Last week we published our first neuroscience data note containing 10GB of fMRI data hosted and integrated into the paper by a DOI to our GigaDB database. While we have published a number of genomics datasets and data notes (see the Puerto Rican Parrot genome data note and its associated data DOI), this is a nice example of us providing a home for “orphan data”, the long tail of data types without community agreed curated repositories. Sharing of data enables re-use and new work to be created, all goals and reasons why we have built the infrastructure that makes up GigaScience and its integrated data hosting environment. This is even more timely, with a number of recent and high profile retractions and fraud cases in the areas such as psychology and animal cognition showing there is a growing need for increased transparency and access to supporting data to tackle this growing reproducibility gap.

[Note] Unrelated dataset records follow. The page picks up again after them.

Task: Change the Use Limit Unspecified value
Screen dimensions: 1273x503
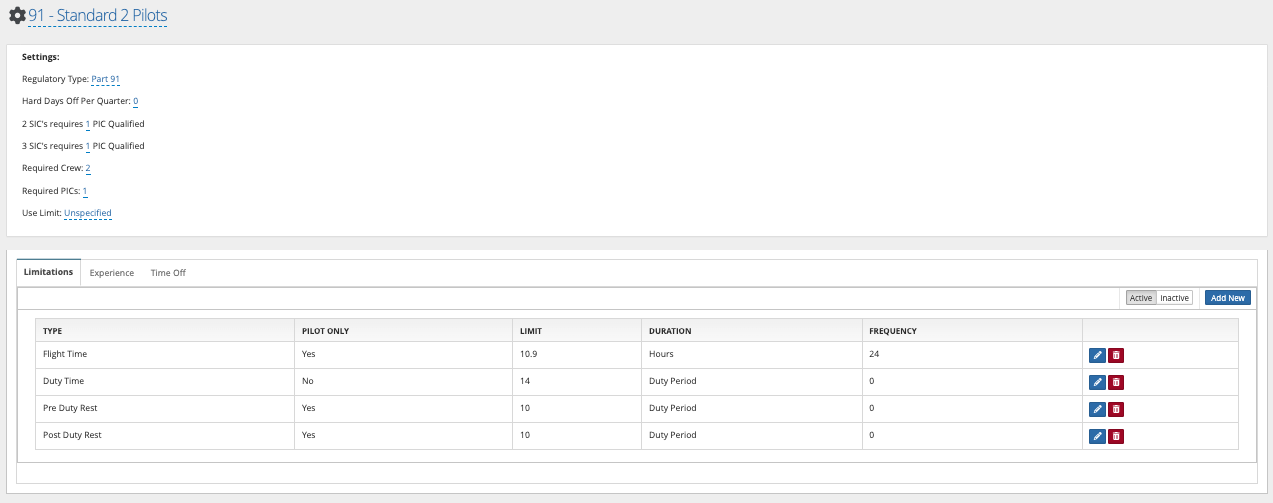Action: [x=88, y=214]
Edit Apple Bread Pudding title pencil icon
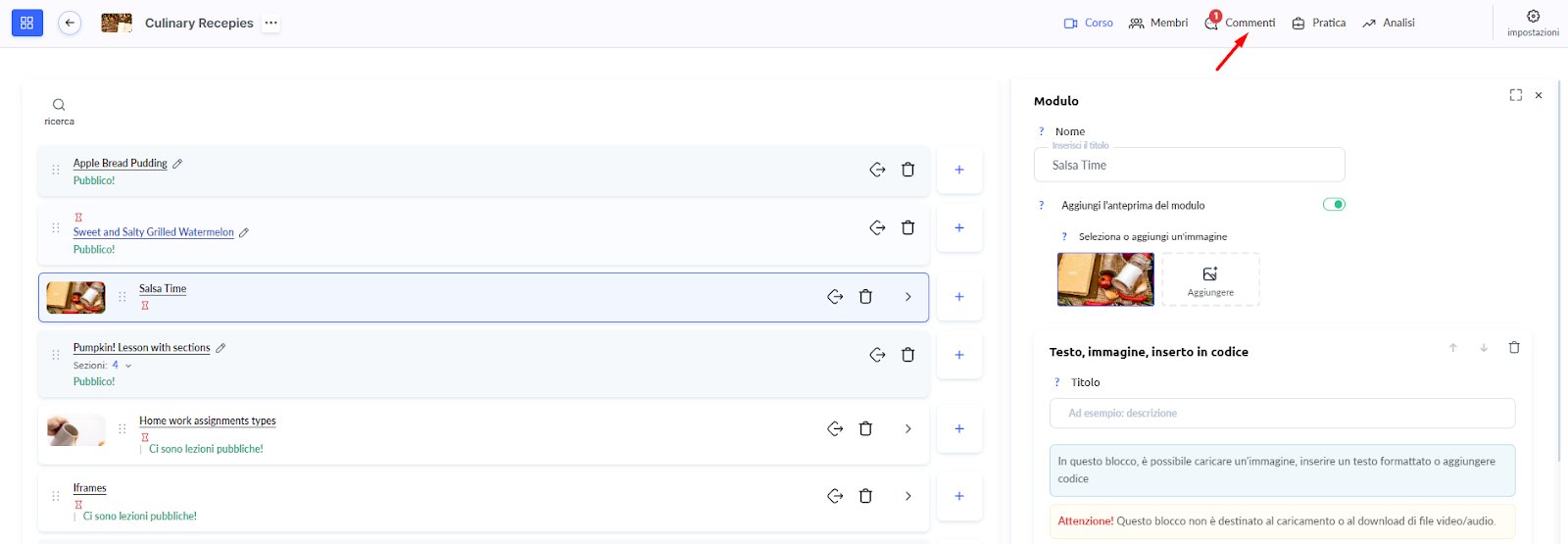This screenshot has height=544, width=1568. tap(177, 164)
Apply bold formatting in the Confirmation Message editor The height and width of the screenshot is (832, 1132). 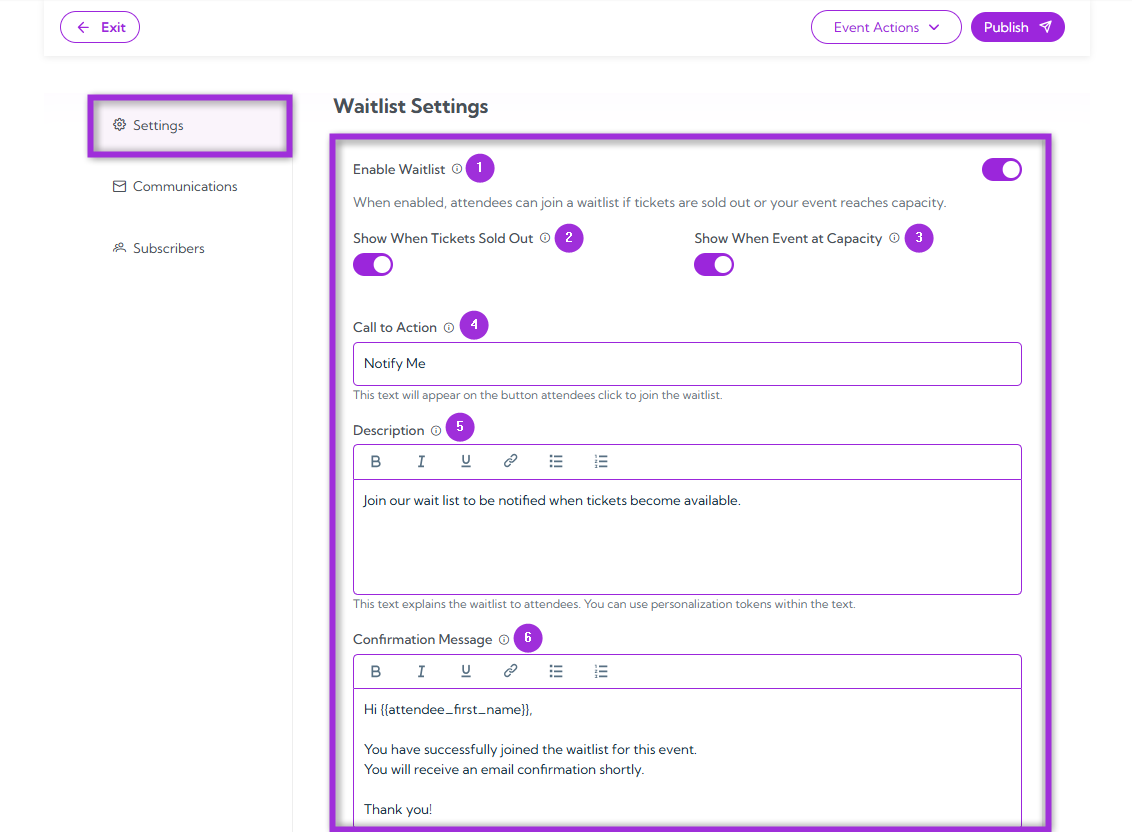[x=376, y=671]
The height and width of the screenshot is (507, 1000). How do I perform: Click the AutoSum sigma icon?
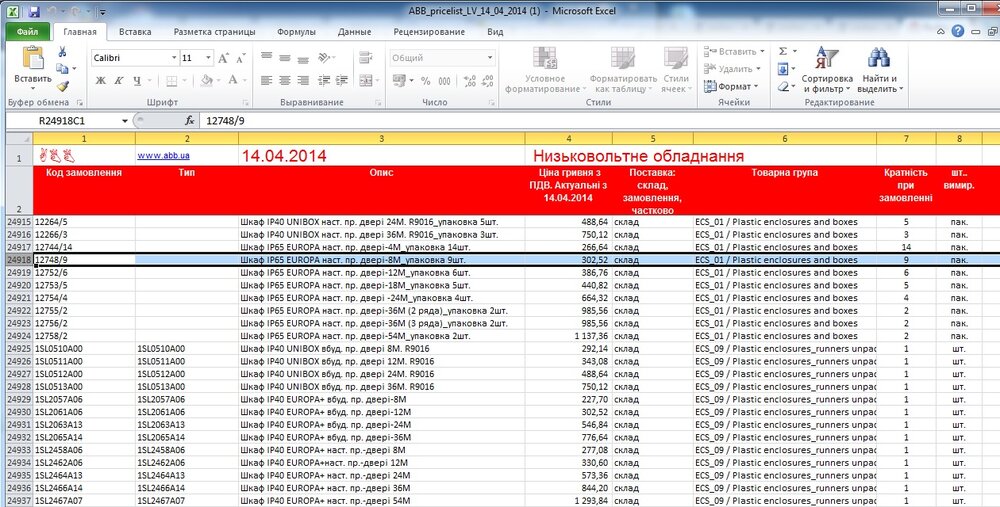coord(783,51)
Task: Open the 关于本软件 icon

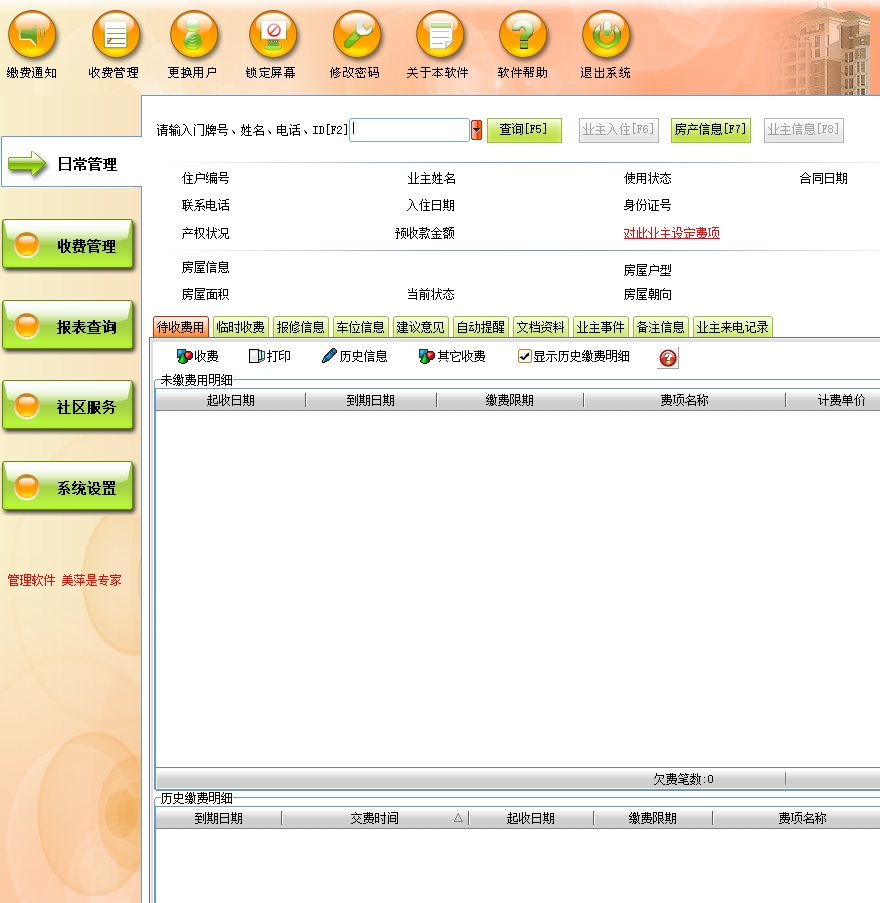Action: [440, 36]
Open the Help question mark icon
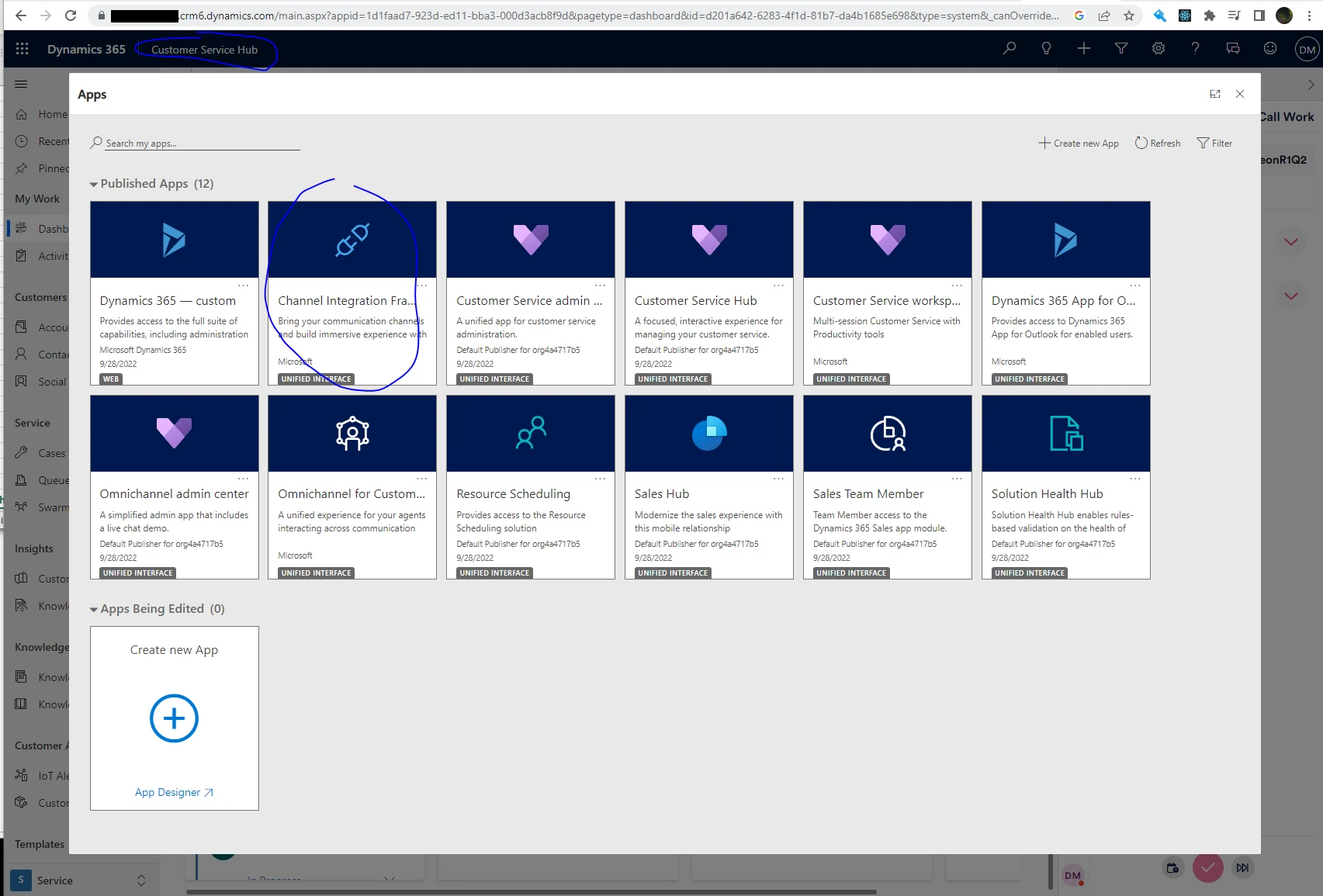Screen dimensions: 1323x896 [x=1196, y=49]
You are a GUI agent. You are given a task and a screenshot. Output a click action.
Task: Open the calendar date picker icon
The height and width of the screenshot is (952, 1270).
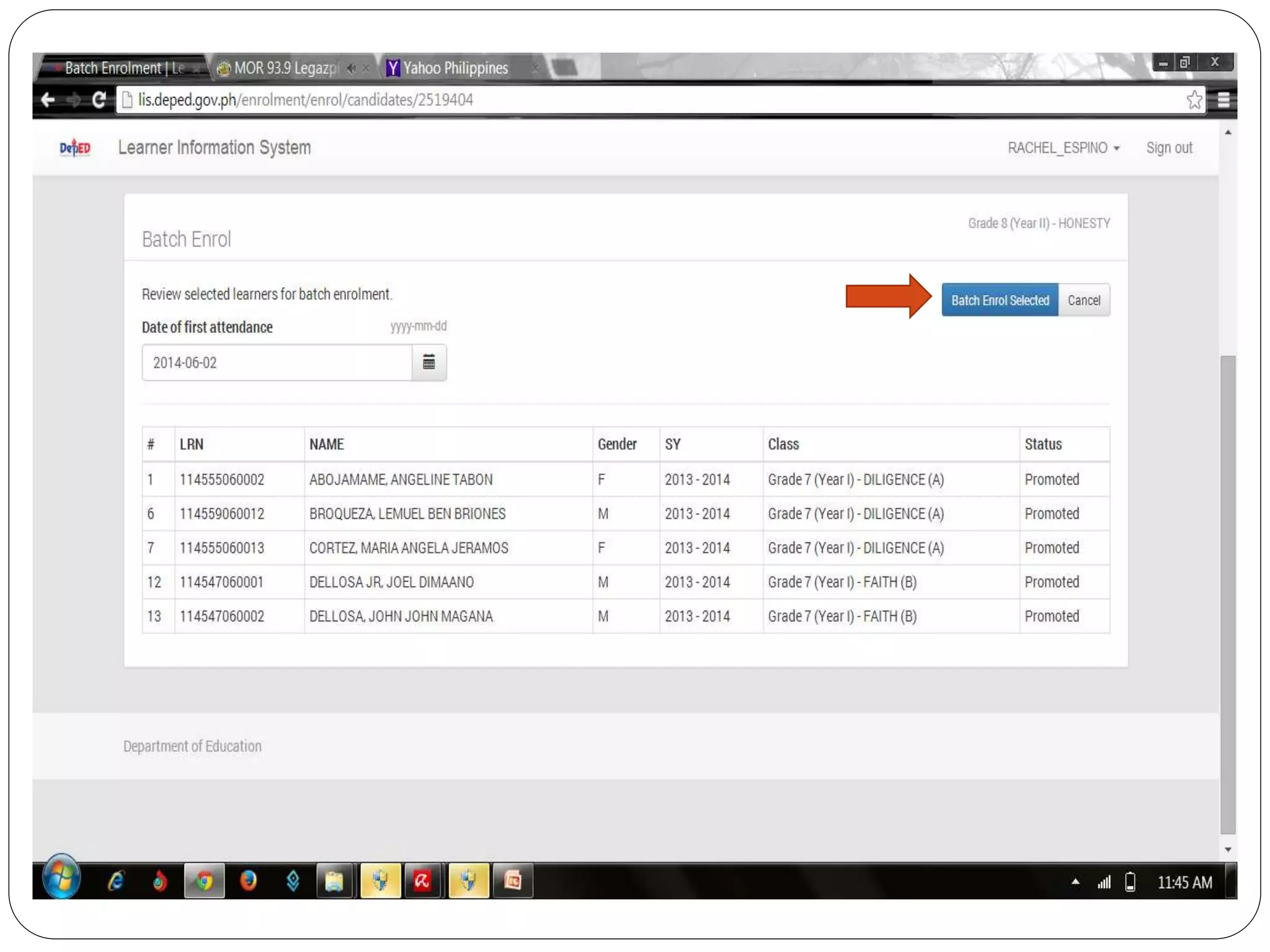pos(429,363)
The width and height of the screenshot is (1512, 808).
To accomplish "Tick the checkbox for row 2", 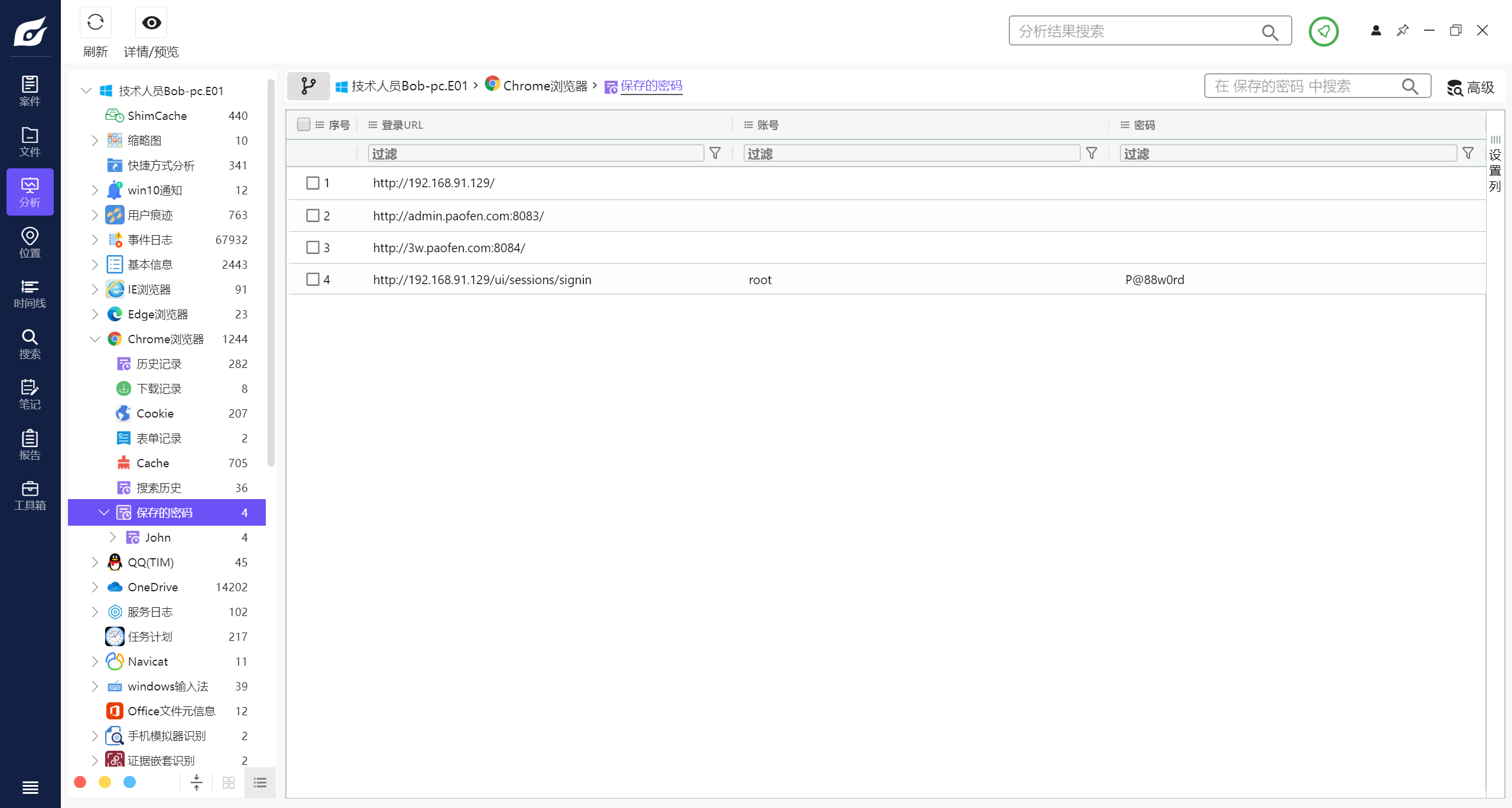I will [313, 216].
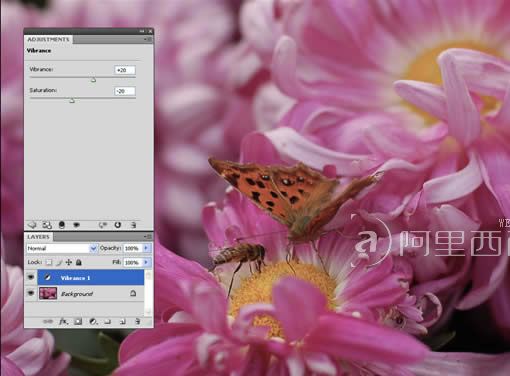Click the Saturation slider handle

pos(72,100)
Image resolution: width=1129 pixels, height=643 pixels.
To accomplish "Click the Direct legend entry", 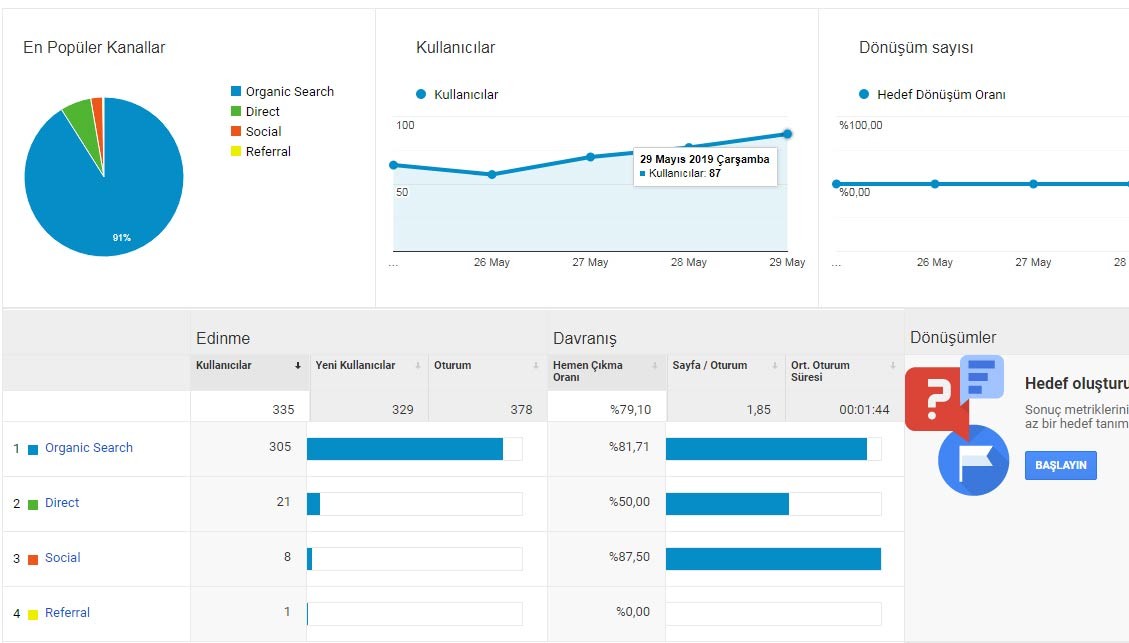I will pyautogui.click(x=255, y=112).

The challenges sharing neuroscience data
Genomics has been a fertile area for data sharing through having a relatively limited number of platforms and resulting data types, and being unified by being focused on a particular technology. This has made it very different to an area such as neuroscience that falls into separate communities, each studying the brain at different levels and with different tools, which has made it much harder to provide motivation and a need to provide data to researchers outside their community. Compared to the (relatively) smooth rise of genomics data sharing led by the Human genome project and community guidelines formulated at the Bermuda and Fort Lauderdale meetings, moves to spur similar efforts in neuroscience have been more challenging. Organizations such the International Neuroinformatics Coordinating Facility (INCF) have been set up to coordinate and encourage neuroimaging data sharing, and have been producing tools and infrastructure to enable it.
One of the many tools promoted by the INCF has been the fMRI data center (fMRIDC) — a large-scale effort to gather, curate, and openly share fMRI data used in peer reviewed studies. Pioneering data sharing in neuroscience, despite receiving support from journals such as the Journal of Cognitive Neuroscience, the platform initially received skepticism from many of the community due to concerns over scooping and practicalities such as the time and effort it would require to deposit usefully curated data. The resource helped prove its utility over the following years by collecting over 100 complete studies, and enabling many publications that produced new results and/or conclusions from reusing this data, but unfortunately in the current difficult financial climate it did not receive long term funding and currently is not taking new submissions.
Promising moves on the horizon
Despite this setback, things are now more optimistic in this area, with the community looking more receptive to sharing their data, and work underway to overcome many of the roadblocks that have been holding things back (see our commentary on this subject). There are a number of promising moves from brain atlas, (e.g. the Allen Brain Atlas), and connectome projects (e.g. the human connectome project and CMRR) for providing huge resources of public data. In the functional imaging space, the openMRI project also provides a home for raw fMRI data, and has developed nice platform and data organisation standards.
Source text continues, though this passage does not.